Arbitration panel finds no bad faith, but declines to find reverse domain name hijacking.
A Korean man has successfully defended against a domain arbitration claim waged by United Kingdom pharmaceutical company Reckitt Benckiser Plc for the domain name RB.net.
Reckitt Benckiser claimed to have common law rights to the term ‘RB’. It claimed that the domain name was a parking page until 2006 showing unrelated pay-per-click links, and since then has not resolved. The arbitration panel summarized this claim:
“The Respondent is rather using the disputed domain name misleadingly to divert consumers or to tarnish the RB Mark. Indeed, the fact that the disputed domain name currently resolves to an inactive webpage is supposed to indicate the Respondent’s desire to block such name from registration by the Complainant.”
This is an interesting assertion, as a domain name that doesn’t resolve likely doesn’t tarnish a trademark.
The panel decided that the domain name wasn’t registered and used in bad faith, citing many reasons including:
-It’s unlikely the registrant in Korea had heard of the company when he registered the domain.

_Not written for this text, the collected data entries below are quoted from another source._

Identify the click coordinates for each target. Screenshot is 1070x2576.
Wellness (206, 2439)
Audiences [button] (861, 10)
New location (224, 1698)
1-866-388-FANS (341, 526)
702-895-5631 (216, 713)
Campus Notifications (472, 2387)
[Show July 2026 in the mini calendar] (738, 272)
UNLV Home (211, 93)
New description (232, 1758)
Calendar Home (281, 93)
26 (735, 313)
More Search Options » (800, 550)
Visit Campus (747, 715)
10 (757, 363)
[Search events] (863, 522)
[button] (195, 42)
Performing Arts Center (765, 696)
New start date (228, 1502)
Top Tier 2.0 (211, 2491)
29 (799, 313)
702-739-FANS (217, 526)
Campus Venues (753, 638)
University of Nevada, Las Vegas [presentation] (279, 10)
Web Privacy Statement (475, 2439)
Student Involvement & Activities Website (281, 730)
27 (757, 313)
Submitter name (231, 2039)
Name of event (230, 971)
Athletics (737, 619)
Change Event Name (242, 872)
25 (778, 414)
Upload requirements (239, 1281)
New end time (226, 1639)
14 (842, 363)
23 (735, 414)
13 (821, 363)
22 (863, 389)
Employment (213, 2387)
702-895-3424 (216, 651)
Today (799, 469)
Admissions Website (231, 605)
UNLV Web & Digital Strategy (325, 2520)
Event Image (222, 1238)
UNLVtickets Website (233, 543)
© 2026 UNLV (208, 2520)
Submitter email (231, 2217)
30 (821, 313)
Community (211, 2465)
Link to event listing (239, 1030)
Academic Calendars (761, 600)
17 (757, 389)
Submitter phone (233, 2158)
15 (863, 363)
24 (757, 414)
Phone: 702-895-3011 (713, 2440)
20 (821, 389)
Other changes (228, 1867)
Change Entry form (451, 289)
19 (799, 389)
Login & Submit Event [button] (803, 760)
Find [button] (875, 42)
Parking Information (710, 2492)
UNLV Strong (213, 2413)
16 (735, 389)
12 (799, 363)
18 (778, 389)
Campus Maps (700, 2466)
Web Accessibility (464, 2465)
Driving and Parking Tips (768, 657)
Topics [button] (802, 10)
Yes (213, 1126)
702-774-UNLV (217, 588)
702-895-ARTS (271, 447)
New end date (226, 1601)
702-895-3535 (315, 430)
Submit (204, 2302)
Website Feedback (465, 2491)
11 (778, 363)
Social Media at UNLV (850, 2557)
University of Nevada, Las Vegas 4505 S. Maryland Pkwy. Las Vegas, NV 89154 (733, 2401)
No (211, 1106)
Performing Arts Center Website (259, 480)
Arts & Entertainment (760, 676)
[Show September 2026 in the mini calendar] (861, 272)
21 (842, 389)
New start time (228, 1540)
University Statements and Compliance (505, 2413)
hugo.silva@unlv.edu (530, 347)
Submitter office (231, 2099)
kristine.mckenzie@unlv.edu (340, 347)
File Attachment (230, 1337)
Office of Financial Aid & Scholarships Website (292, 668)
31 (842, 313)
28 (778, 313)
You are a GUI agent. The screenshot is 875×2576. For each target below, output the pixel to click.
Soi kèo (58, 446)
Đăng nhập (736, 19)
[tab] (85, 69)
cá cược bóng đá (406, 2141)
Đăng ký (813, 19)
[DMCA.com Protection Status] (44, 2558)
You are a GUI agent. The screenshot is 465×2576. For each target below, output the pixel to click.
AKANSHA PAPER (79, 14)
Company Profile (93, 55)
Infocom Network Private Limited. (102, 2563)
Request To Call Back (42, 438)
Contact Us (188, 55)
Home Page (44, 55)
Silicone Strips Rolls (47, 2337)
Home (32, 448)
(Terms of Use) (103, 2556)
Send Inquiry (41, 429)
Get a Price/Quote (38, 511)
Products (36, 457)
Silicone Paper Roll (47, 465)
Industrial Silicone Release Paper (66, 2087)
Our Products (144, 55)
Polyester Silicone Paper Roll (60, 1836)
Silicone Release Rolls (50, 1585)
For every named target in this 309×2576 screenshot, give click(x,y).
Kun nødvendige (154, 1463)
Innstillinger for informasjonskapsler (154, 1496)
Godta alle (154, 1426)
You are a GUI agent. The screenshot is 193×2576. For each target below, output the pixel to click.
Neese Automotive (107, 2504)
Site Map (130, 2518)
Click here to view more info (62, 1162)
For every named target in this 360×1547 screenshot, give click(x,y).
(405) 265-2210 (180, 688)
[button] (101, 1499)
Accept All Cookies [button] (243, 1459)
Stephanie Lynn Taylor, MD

The company was created in 1999 as a result of a merger.
-RB, like most acronyms, has many possible uses and doesn’t necessarily refer to the complainant.
However, the panel declined to find reverse domain name hijacking, writing “In the present case, where the Complainant owns if limited common law trademark rights identical to the second level domain name, there is no room for a reverse domain name hijacking order.”
RB.com is owned and used by Robert Bentley, Inc.